Last February 15th, an 11-man squad of the Scientific Police (CICPC) raided the offices of Fundación Mavid, in Valencia, and confiscated all the medicines and food stored for HIV patients, for allegedly being past their expiration dates. They also detained Jhonatan Mendoza, Wilmer Álvarez and Manuel Armas, members of the organization, for seven hours.

The incident was condemned in a statement signed by 121 local NGOs, and is an escalation of the regime’s strategy: if chavismo can’t prevent the aid from getting through, it’ll steal it and imprison anyone in the way. Free agents as they are, volunteers are particularly vulnerable in this context.

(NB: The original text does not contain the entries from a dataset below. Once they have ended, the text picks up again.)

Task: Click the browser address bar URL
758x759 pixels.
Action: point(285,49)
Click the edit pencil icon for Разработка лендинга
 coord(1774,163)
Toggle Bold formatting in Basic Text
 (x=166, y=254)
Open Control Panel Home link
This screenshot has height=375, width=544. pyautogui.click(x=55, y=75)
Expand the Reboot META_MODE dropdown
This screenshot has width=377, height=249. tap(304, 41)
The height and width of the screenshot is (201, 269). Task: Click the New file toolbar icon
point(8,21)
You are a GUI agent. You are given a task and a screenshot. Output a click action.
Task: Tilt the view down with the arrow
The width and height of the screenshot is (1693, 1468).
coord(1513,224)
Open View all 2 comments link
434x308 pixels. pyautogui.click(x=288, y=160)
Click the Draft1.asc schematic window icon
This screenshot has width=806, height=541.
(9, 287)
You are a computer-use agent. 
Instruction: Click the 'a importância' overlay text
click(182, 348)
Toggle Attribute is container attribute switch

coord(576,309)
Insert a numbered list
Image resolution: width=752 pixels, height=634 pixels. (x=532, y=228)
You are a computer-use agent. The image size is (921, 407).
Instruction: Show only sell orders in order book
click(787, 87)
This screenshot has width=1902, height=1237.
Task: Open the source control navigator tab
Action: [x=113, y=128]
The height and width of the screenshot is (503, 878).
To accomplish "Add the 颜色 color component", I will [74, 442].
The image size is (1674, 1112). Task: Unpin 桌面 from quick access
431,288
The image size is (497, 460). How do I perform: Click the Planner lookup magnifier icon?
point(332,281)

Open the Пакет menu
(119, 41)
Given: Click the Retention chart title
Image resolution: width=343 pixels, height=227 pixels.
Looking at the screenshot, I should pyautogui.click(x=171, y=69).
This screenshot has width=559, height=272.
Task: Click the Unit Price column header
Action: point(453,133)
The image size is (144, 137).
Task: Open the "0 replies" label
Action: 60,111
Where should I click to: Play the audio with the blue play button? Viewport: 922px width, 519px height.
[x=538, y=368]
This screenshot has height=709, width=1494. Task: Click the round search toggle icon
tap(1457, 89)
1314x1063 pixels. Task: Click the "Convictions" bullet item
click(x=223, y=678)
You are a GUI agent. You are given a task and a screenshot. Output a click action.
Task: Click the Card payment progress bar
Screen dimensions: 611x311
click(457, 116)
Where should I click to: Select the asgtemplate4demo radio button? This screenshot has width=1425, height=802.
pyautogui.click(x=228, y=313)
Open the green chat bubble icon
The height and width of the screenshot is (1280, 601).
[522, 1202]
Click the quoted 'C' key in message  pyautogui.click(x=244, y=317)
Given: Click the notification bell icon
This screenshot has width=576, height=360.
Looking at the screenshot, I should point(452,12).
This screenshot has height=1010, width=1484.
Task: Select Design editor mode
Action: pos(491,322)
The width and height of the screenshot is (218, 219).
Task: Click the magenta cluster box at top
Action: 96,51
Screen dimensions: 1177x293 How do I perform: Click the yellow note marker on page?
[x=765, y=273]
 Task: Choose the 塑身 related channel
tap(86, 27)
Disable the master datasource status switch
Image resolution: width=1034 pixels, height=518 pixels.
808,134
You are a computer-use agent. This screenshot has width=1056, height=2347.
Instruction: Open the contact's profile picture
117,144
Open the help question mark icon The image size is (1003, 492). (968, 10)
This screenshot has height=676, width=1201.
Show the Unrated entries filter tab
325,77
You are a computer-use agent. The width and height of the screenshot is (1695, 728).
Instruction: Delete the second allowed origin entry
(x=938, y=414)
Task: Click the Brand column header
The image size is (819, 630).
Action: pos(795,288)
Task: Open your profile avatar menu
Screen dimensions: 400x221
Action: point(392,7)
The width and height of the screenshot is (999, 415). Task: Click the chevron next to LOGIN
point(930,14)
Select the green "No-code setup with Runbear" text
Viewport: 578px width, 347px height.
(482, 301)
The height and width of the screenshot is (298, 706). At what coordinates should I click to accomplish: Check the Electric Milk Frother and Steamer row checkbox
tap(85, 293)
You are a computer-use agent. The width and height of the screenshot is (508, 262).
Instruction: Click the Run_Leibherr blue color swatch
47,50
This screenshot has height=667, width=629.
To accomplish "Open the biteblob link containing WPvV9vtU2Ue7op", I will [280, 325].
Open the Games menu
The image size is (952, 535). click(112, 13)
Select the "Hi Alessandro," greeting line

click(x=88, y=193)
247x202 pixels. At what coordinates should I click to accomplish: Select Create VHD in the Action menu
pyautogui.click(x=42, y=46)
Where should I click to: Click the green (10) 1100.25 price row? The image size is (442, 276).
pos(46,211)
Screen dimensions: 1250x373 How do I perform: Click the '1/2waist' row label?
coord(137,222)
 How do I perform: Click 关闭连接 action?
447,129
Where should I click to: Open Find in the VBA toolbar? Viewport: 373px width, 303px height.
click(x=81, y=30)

We have no choice but to go all-in on this, but we must never lose sight of the gravity of our situation. Even if humanitarian convoys push through the borders, we would still need to make sure that the supplies are transported safely where they’re needed and guarantee the integrity of volunteers and institutional staff in a country filled with criminal gangs and regime-sanctioned armed groups. Moreover, assuming that the Armed Forces desert Maduro, it will take time to regain control of the territory, which means the threat of violence and abuse will still be quite real; the general public and volunteers, in particular, should be made aware of that in the coming days.